Apple has introduced Visual Intelligence, a new feature for the iPhone 16 lineup, designed to enhance how users interact with their phone’s camera. This tool lets the camera recognize and extract text from images, such as signs or event posters. It integrates seamlessly with other iOS apps like Google Search and ChatGPT for more specific answers.
For instance, Visual Intelligence lets you point your camera at a restaurant to instantly retrieve details like operating hours, reservation options, and the menu. Similarly, by scanning an event poster, the AI can automatically extract the time and location, adding the details directly to your calendar.
A key feature is the integration with third-party apps. With ChatGPT, you can use AI to solve math problems or generate text based on what’s in the image. At the same time, integration with Google allows for a search experience similar to Google Lens, identifying objects or locations in the image and providing relevant results.
Tap the new capture button on the iPhone 16’s camera to use Visual Intelligence. Apple also emphasized privacy, assuring users that photos captured with this feature will not be stored on their servers.

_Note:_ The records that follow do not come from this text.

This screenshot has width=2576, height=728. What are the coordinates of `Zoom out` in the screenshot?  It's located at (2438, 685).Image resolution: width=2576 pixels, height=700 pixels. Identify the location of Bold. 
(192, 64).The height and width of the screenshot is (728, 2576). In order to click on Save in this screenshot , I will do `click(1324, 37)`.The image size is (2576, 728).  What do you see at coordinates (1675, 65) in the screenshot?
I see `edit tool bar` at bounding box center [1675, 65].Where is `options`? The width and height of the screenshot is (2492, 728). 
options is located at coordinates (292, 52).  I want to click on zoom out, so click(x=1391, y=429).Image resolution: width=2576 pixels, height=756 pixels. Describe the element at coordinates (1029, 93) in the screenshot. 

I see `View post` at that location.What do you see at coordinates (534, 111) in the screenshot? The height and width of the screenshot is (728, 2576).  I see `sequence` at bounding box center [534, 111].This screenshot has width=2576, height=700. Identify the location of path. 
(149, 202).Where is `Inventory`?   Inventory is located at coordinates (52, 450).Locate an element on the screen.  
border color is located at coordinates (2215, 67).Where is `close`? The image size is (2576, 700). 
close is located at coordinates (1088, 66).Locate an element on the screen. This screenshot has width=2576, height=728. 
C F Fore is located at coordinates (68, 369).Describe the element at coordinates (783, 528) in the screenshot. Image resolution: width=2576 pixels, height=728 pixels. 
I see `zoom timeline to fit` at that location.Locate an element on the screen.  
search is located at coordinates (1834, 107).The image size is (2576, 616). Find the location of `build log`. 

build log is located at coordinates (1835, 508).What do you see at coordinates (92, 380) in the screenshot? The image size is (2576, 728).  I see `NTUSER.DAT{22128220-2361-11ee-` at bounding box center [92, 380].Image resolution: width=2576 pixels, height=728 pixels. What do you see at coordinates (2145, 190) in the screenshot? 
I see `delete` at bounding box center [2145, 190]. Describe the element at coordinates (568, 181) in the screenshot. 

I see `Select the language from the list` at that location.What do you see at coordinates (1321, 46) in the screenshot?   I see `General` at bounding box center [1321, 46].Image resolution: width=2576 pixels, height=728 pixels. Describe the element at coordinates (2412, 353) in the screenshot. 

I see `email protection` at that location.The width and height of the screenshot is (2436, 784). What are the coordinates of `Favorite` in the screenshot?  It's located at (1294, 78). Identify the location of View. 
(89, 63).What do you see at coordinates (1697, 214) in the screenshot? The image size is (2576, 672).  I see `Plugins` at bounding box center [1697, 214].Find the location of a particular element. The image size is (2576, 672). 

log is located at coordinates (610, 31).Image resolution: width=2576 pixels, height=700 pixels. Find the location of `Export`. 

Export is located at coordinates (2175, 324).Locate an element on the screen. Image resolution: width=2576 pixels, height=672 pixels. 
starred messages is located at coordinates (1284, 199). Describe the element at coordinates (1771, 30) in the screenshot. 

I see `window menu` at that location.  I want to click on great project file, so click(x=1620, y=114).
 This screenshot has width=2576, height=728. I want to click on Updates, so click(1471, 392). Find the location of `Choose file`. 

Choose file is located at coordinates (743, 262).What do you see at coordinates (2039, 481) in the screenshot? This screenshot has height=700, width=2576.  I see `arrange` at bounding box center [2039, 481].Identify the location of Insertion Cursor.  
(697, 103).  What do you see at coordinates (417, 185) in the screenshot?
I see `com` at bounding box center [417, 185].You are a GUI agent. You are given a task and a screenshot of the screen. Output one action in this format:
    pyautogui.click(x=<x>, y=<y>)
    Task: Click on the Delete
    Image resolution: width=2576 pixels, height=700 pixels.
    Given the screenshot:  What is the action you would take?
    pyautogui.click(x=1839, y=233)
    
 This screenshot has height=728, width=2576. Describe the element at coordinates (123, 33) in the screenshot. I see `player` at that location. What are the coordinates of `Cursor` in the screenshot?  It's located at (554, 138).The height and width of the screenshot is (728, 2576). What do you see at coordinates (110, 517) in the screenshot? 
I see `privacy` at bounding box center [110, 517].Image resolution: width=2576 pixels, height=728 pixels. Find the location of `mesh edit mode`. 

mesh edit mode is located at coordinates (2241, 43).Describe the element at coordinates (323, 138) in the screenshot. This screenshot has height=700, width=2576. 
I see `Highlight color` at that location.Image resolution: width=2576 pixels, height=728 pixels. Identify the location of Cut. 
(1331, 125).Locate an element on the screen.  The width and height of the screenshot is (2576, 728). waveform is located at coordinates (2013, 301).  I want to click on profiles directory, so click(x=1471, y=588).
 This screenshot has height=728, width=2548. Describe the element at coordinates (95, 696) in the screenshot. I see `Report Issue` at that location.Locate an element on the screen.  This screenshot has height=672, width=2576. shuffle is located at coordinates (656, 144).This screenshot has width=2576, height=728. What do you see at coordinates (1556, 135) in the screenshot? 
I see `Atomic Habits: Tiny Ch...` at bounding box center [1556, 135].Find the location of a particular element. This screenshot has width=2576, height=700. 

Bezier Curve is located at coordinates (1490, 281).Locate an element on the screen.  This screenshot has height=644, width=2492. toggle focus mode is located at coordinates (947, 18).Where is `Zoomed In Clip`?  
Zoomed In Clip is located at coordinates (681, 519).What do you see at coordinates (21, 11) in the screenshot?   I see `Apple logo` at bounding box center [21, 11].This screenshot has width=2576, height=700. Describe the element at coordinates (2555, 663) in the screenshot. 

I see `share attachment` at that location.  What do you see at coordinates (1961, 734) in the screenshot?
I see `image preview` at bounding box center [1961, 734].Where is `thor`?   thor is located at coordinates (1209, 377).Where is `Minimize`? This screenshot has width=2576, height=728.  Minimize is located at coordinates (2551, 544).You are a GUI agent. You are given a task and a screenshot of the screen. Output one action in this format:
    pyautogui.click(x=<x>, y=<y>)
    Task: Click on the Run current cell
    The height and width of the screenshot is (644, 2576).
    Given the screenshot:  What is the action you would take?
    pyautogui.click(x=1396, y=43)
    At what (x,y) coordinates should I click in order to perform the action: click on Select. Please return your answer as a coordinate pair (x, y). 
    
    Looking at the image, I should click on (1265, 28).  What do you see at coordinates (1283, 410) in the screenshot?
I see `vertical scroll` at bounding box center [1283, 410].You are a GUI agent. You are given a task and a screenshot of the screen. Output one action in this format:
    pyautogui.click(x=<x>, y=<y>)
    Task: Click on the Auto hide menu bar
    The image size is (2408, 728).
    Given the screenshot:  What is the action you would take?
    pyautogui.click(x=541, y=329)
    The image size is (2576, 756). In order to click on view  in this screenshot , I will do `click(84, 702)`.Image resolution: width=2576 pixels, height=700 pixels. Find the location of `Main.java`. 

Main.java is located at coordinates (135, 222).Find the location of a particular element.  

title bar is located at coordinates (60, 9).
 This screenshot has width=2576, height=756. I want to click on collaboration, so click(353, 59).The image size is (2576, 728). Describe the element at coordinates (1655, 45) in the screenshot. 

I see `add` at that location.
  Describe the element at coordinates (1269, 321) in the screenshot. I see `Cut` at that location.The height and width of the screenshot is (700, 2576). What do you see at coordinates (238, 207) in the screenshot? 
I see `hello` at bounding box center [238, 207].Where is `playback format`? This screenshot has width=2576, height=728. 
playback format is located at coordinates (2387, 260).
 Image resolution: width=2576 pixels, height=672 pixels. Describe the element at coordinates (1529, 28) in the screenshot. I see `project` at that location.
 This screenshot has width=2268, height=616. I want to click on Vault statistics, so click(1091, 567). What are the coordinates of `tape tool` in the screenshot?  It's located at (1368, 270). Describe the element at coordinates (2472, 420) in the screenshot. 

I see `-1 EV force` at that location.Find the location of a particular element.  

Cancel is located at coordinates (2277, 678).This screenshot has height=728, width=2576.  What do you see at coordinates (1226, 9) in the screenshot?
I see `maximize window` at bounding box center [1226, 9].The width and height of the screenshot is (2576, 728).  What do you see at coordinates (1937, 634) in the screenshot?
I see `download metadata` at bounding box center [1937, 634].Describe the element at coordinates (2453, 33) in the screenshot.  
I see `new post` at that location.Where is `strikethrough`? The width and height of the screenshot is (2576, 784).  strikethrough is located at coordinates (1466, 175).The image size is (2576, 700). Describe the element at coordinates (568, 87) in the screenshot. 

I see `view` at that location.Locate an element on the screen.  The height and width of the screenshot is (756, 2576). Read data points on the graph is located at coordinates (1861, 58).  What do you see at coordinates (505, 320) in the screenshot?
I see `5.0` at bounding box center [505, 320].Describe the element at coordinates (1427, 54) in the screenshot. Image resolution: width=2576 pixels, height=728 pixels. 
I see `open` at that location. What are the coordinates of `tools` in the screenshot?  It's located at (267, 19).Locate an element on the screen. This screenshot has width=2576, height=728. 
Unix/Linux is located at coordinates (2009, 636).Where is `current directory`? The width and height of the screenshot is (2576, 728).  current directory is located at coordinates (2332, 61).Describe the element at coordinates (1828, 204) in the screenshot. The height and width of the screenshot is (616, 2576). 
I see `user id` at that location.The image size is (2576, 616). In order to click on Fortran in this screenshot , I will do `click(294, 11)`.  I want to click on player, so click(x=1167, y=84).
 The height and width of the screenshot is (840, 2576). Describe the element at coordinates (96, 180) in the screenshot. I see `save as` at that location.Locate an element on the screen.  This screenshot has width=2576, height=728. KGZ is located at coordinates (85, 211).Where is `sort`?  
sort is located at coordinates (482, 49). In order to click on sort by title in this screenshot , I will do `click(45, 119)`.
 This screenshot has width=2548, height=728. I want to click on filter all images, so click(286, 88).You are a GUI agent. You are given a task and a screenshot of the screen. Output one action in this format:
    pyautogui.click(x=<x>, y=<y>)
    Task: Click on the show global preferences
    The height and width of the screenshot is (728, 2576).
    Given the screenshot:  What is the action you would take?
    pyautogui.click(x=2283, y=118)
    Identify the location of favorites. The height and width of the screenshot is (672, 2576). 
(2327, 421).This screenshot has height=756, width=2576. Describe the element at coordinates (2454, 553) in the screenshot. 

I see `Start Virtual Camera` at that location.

Visual search is the new AI trend.
Apple’s introduction of Visual Intelligence for the iPhone 16 lineup closely mirrors Google’s strategy with AI-powered visual search, particularly with Project Astra, which Google announced in May 2024. Both companies are enhancing how users interact with their surroundings via the camera, offering real-time information and AI-driven insights.
Like Apple’s Visual Intelligence, Project Astra lets users scan their environment and interact with what the camera sees, delivering details and actionable items on the spot.
Similarly, OpenAI has moved in the same direction with its mobile version of ChatGPT. The GPT-4o model is multimodal, meaning it can handle text and images. This allows users to send images during a conversation, where the AI can analyze and respond to visual inputs—similar to how Apple’s Visual Intelligence works, though focused more on conversational and creative tasks.
These advancements reflect a broader trend in integrating AI and multimodal capabilities into smartphones, making visual interaction and AI responses a standard part of mobile experiences.